Steve and Laura felt their secured loan was unaffordable and proper checks had not been carried out by the lender, when they struggled to make repayments. They complained to us about the lender's response.
Steve and Laura took out a £10,000 loan. It was needed to clear some unsecured debts, mortgage arrears and to fund some house repairs. The lender approved the loan with an interest rate of 35%. The loan was secured by a charge on Steve and Laura’s house.
After a short time, Steve and Laura struggled to make repayments. In retrospect, they felt the loan had been unaffordable from the start and proper checks had not been carried out by the lender. They said the lender hadn’t got a valuation of their property or checked their outgoings before lending. Steve also felt the lender should have been alerted to a problem by their poor credit score, existing debts, and past and current arrears. Steve said there were also gambling payments on his bank statements and that should have indicated a gambling addiction.
The lender said it did not feel it had lent irresponsibly, so Steve and Laura asked us to take a look.
What we said
We were satisfied that Steve and Laura were in a difficult financial position when they applied for the loan, as they had explained to the lender when they applied for the loan. We thought about the regulations that applied to Steve and Laura’s loan when it was taken out. Those regulations said lenders must consider sufficient information to make a reasonable assessment on whether the loan would have an adverse impact on a customer’s financial situation. We did not think their checks were sufficient in verifying Steve and Laura’s expenditure.
The lender said it relied on Steve and Laura’s bank statements and declarations of their income and expenditure. We asked for a copy of the statements and found they were incomplete. Some pages of the statements had been missing and the lender had not asked for the missing pages. Had the lender asked for complete statements it would have found further debts and evidence of a high volume of expenditure on gambling. The lender also had not asked for credit reports, which showed Steve and Laura’s pattern of borrowing was unsustainable.
Through our investigation, we learned that Steve and Laura had over £26,000 in unsecured loans, and the new loan added to that by some way with its high interest rate and fees. They quickly fell into arrears which we thought would have been foreseeable had sufficient checks been carried out. Whilst the lender took what Steve and Laura said in good faith, we would expect a high level of scrutiny where a loan will be secured on a customer’s home. This is especially important where there’s debt consolidation and signs of wider financial difficulties, as was the case here.
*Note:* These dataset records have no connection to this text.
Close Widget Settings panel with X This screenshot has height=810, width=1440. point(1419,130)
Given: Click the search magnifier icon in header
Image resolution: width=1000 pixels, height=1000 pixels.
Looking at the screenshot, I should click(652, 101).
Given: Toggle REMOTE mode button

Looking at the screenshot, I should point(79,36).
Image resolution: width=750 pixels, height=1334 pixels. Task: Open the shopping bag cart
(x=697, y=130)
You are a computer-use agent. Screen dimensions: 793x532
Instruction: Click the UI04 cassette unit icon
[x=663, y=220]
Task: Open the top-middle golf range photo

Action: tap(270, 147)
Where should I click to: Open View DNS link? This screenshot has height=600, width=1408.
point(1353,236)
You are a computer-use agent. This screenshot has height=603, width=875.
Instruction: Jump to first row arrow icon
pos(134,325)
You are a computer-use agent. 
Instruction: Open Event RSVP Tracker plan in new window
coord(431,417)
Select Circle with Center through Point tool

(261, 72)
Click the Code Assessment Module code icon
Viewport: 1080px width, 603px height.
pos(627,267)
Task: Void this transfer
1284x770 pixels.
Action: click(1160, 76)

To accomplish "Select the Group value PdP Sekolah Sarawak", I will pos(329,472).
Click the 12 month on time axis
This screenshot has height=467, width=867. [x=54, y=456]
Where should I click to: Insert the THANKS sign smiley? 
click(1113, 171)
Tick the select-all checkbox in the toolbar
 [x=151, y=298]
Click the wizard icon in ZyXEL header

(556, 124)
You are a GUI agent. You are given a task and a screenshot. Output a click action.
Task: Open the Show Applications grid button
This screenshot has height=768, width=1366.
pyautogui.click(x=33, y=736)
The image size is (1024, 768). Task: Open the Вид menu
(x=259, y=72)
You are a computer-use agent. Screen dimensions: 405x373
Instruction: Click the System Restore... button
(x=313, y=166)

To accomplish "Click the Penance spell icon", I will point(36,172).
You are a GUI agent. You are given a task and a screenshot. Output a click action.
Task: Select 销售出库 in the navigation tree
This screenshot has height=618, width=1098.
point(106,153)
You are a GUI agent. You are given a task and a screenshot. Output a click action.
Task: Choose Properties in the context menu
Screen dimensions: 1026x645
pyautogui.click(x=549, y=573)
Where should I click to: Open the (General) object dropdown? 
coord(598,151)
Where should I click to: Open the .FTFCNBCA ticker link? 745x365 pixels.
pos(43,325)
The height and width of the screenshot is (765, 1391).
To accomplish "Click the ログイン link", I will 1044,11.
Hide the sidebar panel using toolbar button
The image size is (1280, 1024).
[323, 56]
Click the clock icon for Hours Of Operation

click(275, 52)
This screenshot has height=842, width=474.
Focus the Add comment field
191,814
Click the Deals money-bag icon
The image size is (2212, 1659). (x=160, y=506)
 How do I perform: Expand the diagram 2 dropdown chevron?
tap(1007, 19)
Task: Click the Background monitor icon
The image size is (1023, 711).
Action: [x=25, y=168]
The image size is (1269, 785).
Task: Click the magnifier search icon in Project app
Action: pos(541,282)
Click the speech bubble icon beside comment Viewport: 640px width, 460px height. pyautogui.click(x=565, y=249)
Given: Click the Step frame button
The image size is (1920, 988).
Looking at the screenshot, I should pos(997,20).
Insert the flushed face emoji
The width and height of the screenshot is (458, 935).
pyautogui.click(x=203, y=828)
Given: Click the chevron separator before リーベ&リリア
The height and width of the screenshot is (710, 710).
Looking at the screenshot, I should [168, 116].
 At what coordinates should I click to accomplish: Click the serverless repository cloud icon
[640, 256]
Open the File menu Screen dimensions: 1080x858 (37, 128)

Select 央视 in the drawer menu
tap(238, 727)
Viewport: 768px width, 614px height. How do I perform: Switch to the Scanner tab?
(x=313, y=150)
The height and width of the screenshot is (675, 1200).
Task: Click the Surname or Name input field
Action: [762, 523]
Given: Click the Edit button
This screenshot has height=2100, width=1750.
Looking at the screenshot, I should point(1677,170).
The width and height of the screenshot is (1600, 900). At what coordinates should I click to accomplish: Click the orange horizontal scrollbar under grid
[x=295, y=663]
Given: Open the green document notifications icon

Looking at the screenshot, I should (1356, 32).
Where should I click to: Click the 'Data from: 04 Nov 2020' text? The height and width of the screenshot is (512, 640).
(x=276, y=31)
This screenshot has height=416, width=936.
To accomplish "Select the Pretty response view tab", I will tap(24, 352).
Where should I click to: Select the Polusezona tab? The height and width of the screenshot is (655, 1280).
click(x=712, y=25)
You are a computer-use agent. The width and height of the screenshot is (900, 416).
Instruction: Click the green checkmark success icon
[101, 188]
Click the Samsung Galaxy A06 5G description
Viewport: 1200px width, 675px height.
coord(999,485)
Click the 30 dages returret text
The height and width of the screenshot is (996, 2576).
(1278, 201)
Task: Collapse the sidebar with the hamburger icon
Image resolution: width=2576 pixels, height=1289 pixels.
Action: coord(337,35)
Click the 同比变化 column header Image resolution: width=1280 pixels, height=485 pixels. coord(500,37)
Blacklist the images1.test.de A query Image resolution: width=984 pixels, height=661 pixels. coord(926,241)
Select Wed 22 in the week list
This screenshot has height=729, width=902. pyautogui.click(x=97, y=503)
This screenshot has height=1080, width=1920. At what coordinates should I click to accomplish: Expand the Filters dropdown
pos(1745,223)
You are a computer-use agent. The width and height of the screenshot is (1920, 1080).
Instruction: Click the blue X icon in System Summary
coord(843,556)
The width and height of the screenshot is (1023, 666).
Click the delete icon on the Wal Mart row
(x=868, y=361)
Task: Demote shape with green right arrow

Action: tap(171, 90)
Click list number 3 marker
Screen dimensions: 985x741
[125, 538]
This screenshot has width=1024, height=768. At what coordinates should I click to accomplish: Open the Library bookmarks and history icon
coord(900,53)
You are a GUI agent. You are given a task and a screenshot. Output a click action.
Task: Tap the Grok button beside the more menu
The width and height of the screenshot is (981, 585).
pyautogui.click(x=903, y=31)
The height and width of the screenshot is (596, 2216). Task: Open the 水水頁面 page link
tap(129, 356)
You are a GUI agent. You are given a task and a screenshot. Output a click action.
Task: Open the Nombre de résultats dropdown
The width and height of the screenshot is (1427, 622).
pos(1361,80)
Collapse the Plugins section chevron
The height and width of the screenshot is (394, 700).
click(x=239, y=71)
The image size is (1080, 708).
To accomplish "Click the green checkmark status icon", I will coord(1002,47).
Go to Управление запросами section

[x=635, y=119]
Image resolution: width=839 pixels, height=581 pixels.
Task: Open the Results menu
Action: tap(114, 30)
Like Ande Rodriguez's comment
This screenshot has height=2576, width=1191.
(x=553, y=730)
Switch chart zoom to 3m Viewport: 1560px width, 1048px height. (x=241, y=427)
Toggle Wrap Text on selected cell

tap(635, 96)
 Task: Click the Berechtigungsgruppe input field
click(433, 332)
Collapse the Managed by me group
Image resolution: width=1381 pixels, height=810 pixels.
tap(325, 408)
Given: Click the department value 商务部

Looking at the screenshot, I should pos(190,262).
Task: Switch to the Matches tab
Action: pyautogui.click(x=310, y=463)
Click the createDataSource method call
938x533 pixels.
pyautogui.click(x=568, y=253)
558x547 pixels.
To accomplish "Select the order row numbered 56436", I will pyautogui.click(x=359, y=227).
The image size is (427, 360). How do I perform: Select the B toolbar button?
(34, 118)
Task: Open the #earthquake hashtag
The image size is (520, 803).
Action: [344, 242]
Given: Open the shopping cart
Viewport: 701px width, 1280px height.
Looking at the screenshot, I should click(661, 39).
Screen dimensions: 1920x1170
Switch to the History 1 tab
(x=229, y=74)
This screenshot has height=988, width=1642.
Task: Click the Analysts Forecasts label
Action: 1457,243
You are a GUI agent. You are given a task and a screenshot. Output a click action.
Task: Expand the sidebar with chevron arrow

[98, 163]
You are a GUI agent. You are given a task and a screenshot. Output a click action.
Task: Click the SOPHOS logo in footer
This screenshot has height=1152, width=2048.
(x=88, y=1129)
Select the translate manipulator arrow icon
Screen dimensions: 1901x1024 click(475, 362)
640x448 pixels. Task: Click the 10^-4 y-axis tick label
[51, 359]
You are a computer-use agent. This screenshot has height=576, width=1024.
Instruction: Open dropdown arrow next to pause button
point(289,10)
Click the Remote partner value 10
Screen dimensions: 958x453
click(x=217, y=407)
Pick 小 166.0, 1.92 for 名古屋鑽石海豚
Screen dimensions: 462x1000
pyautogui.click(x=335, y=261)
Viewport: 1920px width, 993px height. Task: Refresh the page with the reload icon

Overall, we said if the lender had carried out sufficient checks, it would have known further borrowing was neither affordable nor sustainable, especially given the pattern of spending on gambling. To settle the complaint, we told the lender to remove all interest and charges that had previously been applied to the loan and to not apply any interest going forward. They should treat all repayments Steve and Laura had already made towards reducing the capital amount of the loan. We also asked the lender to remove any negative information about the loan from Steve and Laura’s credit file.